I've been really trying to protect my quiet time at night, these days. When you are on bed rest, the days and nights and pajamas all mix together and any time is as good as any other to put a movie on, check some emails, eat and then at some point just try and turn over and sleep (i.e. - that was my 5-9pm today). There becomes no pattern, I always feel like a mess and it can be hard to have a rhythm to your day.
I keep wanting to just lay in bed at night and read, ya know, like normal people do. Instead, I find myself connected to something with speakers and an on/off switch well into the night (many photographers have the horrible habit of editing pictures well into the night while everyone else sleeps), and then just turn it off and roll-over to sleep. Not healthy, people.
I remember when I was in school I would come home from the library or my blasted office around 2 am and just sit in the tub, oh that blessed claw foot tub in the 100 year old slanted house.

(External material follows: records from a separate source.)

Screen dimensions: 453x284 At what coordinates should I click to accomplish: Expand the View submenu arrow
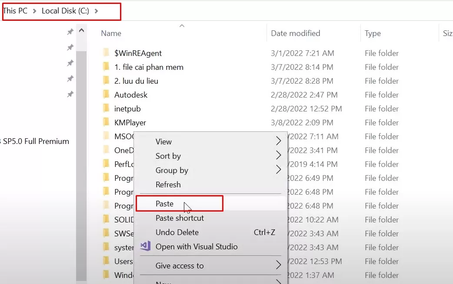[279, 141]
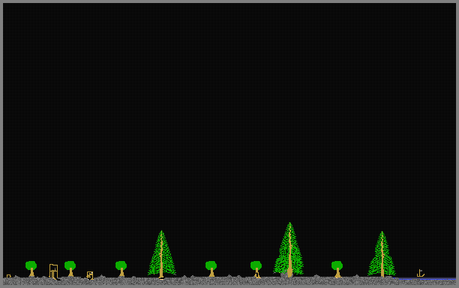Image resolution: width=459 pixels, height=288 pixels.
Task: Click the gravel mound between the two right pines
Action: click(317, 276)
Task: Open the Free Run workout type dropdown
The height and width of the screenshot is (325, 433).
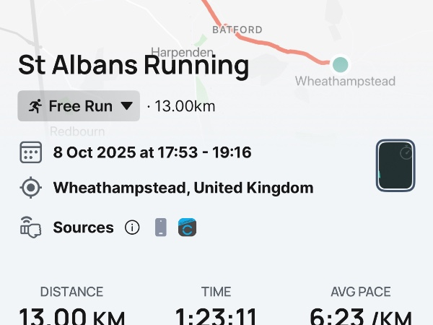Action: pos(79,106)
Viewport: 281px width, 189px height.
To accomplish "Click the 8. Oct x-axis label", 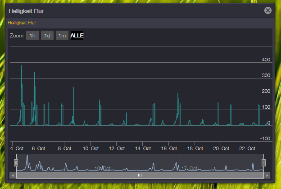I will click(65, 148).
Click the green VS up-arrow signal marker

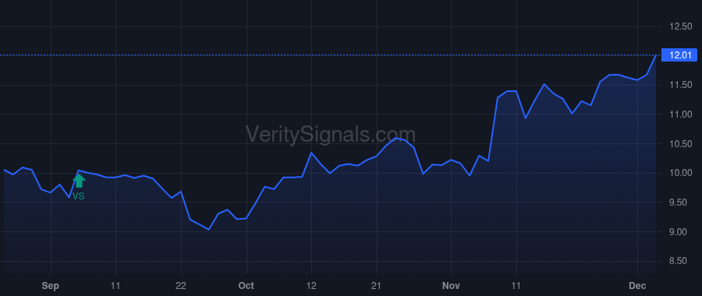pyautogui.click(x=79, y=181)
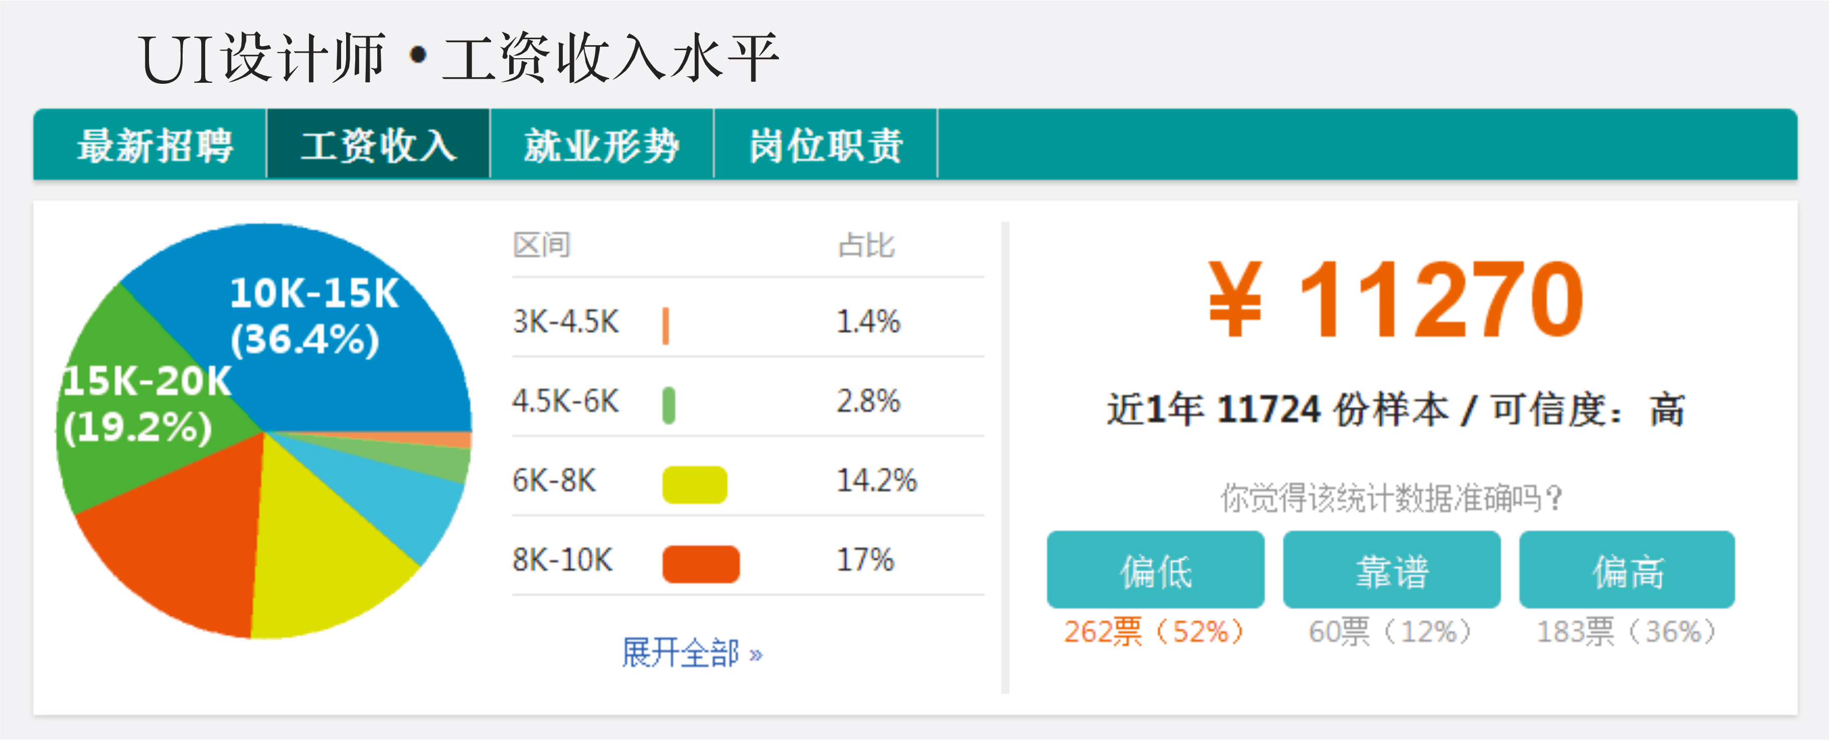The width and height of the screenshot is (1829, 740).
Task: Click the 8K-10K range row label
Action: (x=562, y=560)
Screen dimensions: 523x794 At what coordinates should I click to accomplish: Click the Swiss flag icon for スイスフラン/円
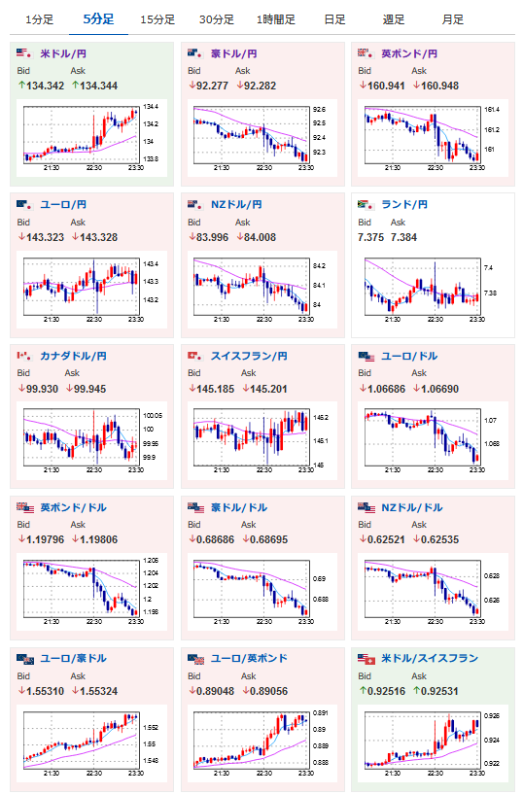(x=195, y=356)
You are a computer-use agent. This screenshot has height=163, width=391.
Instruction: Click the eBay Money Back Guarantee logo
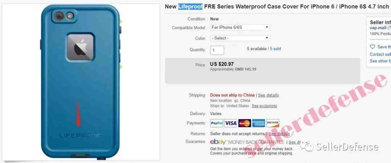(247, 142)
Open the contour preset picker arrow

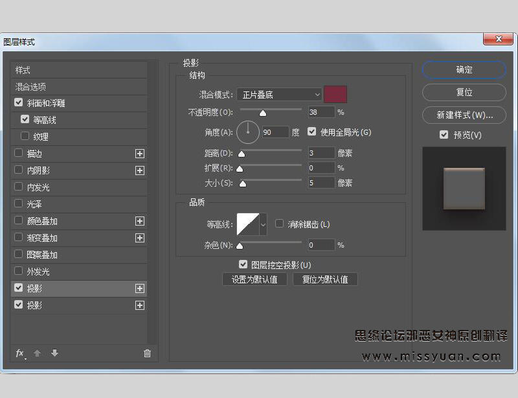click(264, 224)
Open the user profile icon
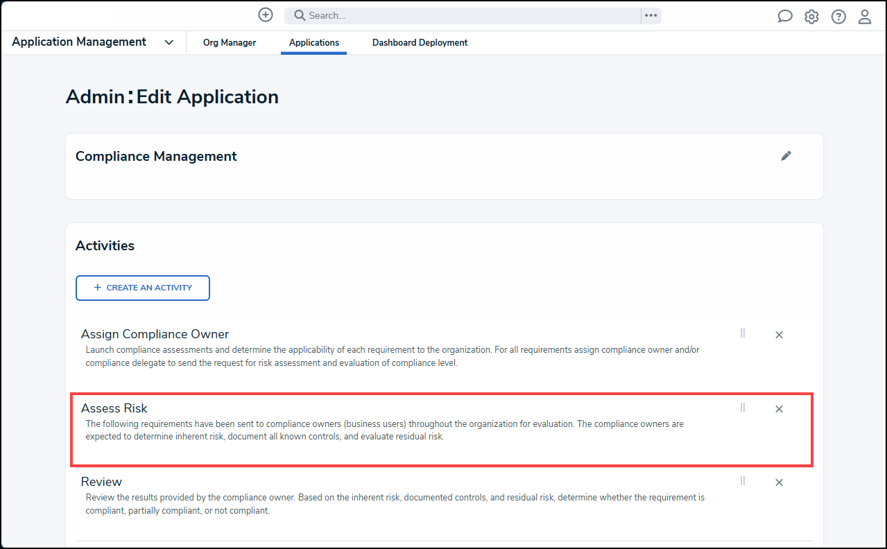This screenshot has width=887, height=549. [x=865, y=17]
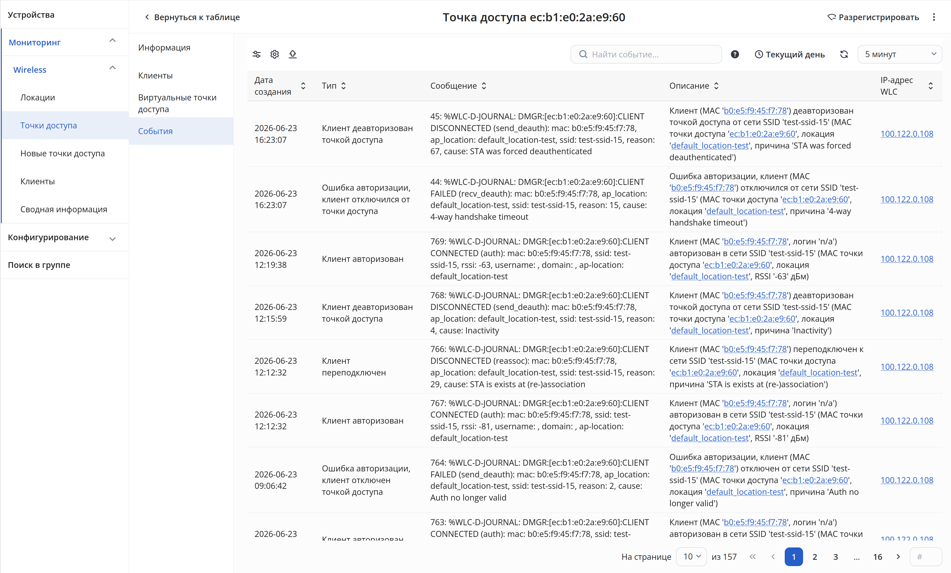Screen dimensions: 951x573
Task: Sort by the Тип column arrows
Action: click(344, 86)
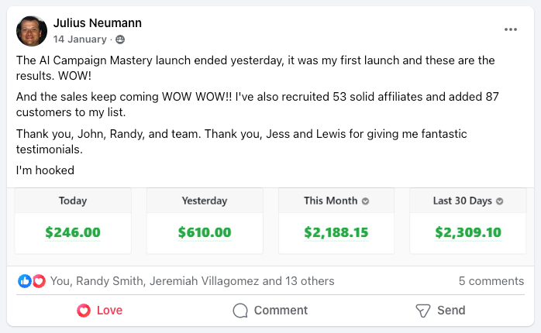Click the blue thumbs-up reaction icon

click(25, 281)
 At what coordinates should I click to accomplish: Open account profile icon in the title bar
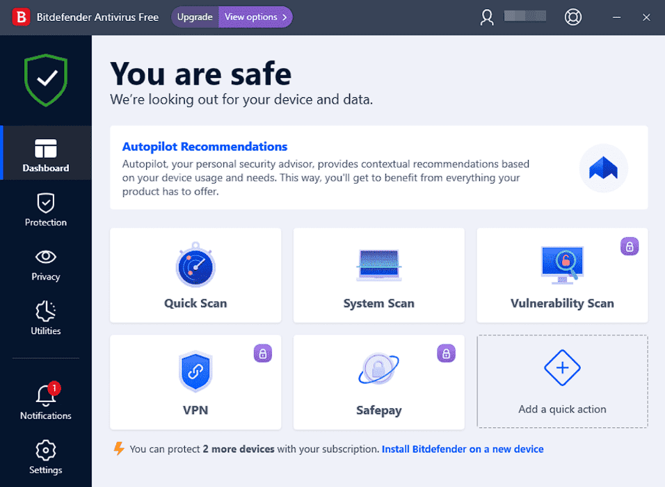pos(486,17)
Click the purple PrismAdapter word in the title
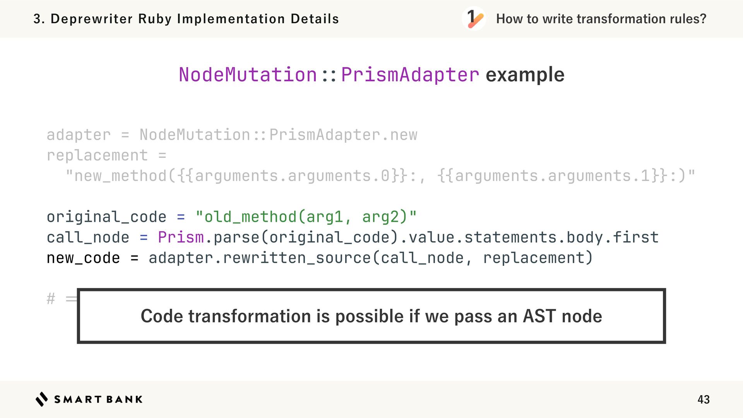The height and width of the screenshot is (418, 743). coord(410,74)
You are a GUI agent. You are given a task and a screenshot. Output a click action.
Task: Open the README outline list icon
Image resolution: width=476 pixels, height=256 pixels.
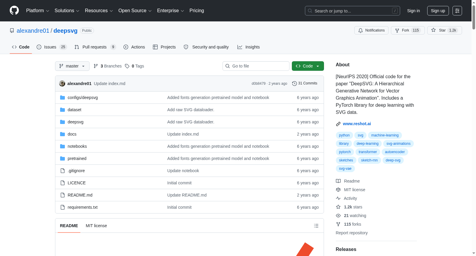(x=316, y=226)
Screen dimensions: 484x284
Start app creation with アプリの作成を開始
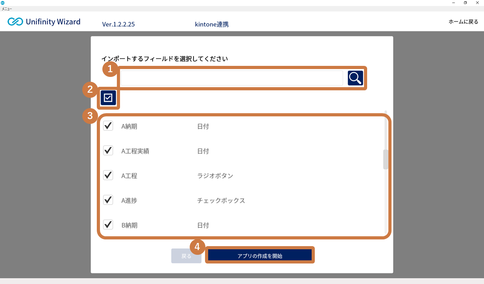(x=260, y=256)
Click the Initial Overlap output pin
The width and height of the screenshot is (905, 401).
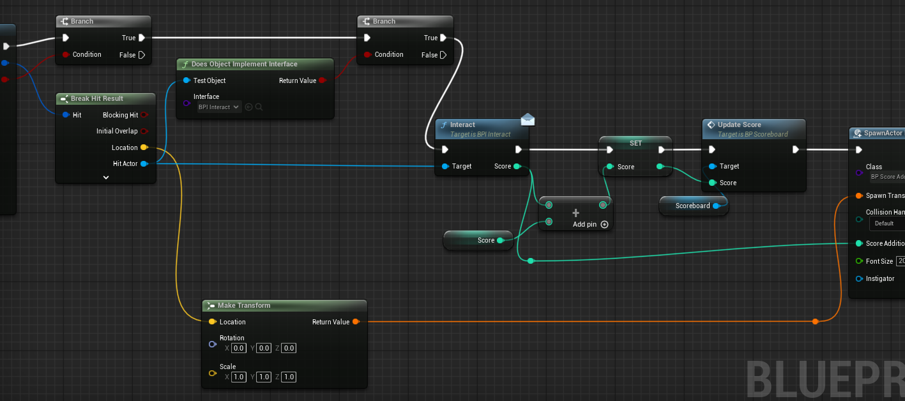click(144, 132)
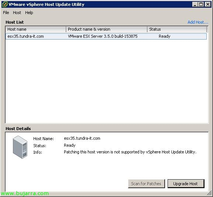
Task: Click empty area of the Host List
Action: tap(107, 82)
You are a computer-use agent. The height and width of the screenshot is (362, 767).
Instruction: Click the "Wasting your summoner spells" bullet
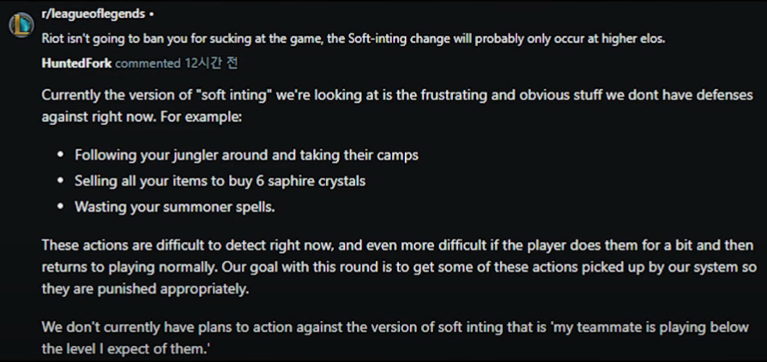(x=175, y=207)
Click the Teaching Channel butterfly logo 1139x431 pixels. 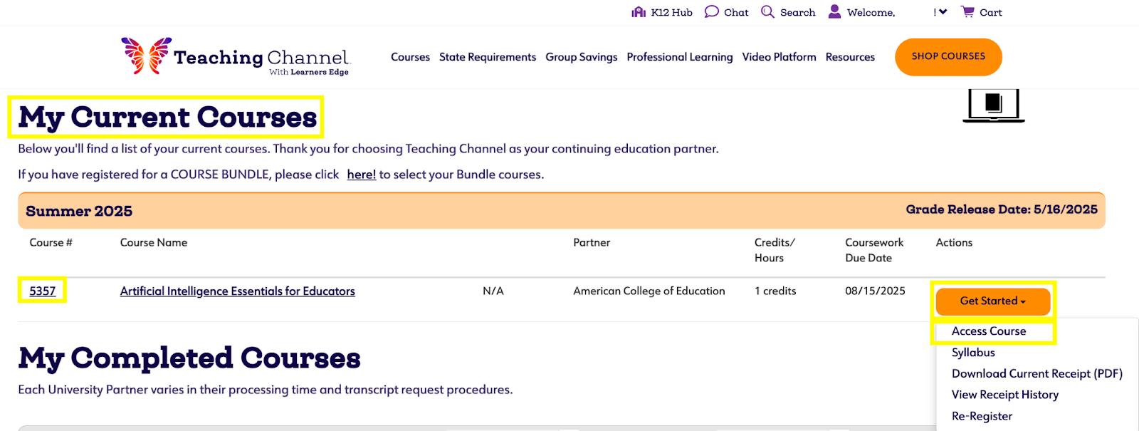click(x=146, y=56)
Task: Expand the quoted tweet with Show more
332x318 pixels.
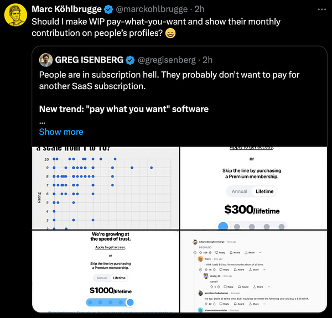Action: [61, 132]
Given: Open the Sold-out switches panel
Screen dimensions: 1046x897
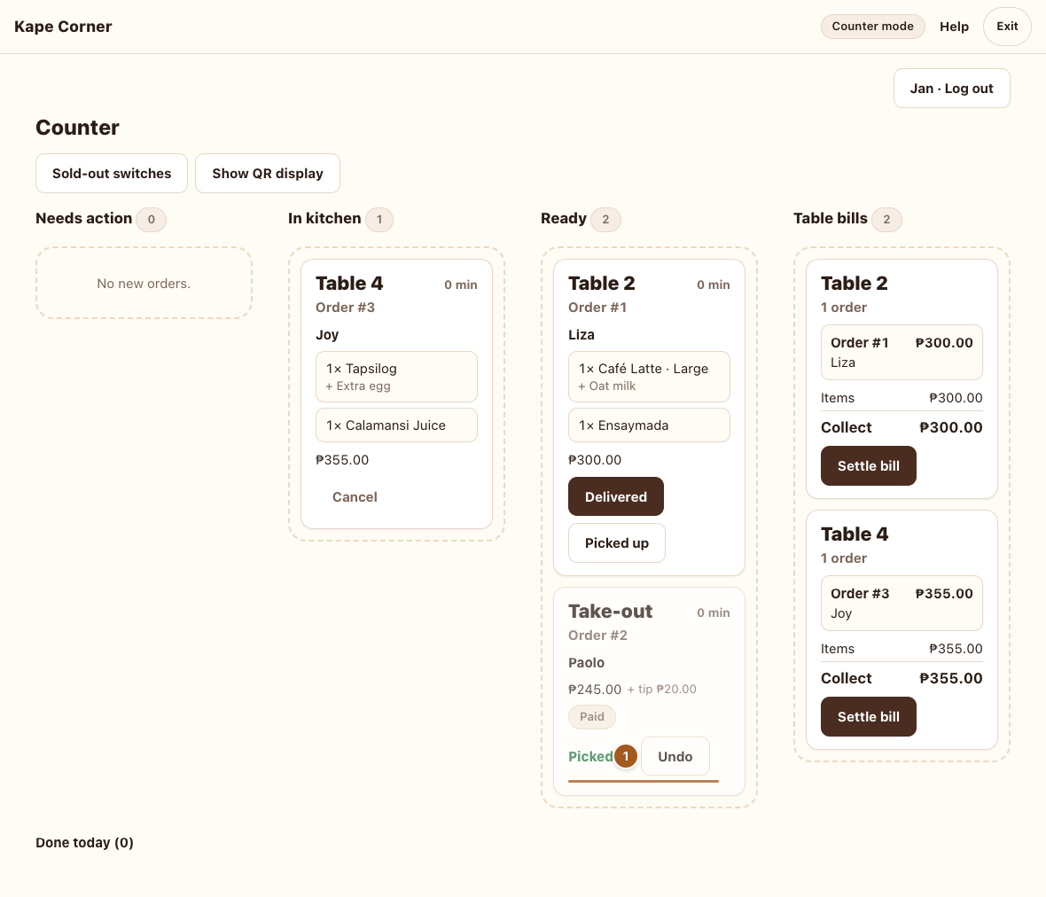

There was a window in the bathroom and the moon would be framed perfectly in it as I sat in my tub in total darkness and had the first bit of silence to my day.
After my bath, no tv, no school books, no work stuff, just me and my big bed and a book. Sometimes I made it through a page, sometimes more, but that was my time, my blessed middle of the night quiet DC street time. I miss that - that time was all mine and even though I should have probably been sleeping, I had full ownership of that half hour and that was about the only thing in my life at that time that I had any say in.
I'm trying to make my night time something special again - something that I will look forward to each day in bed while answering emails and editing pictures....'just keep going and get these things done and then you'll be able to read.'
I'm working on it. Even though this blog post was written at 11:53pm. I'm working on it.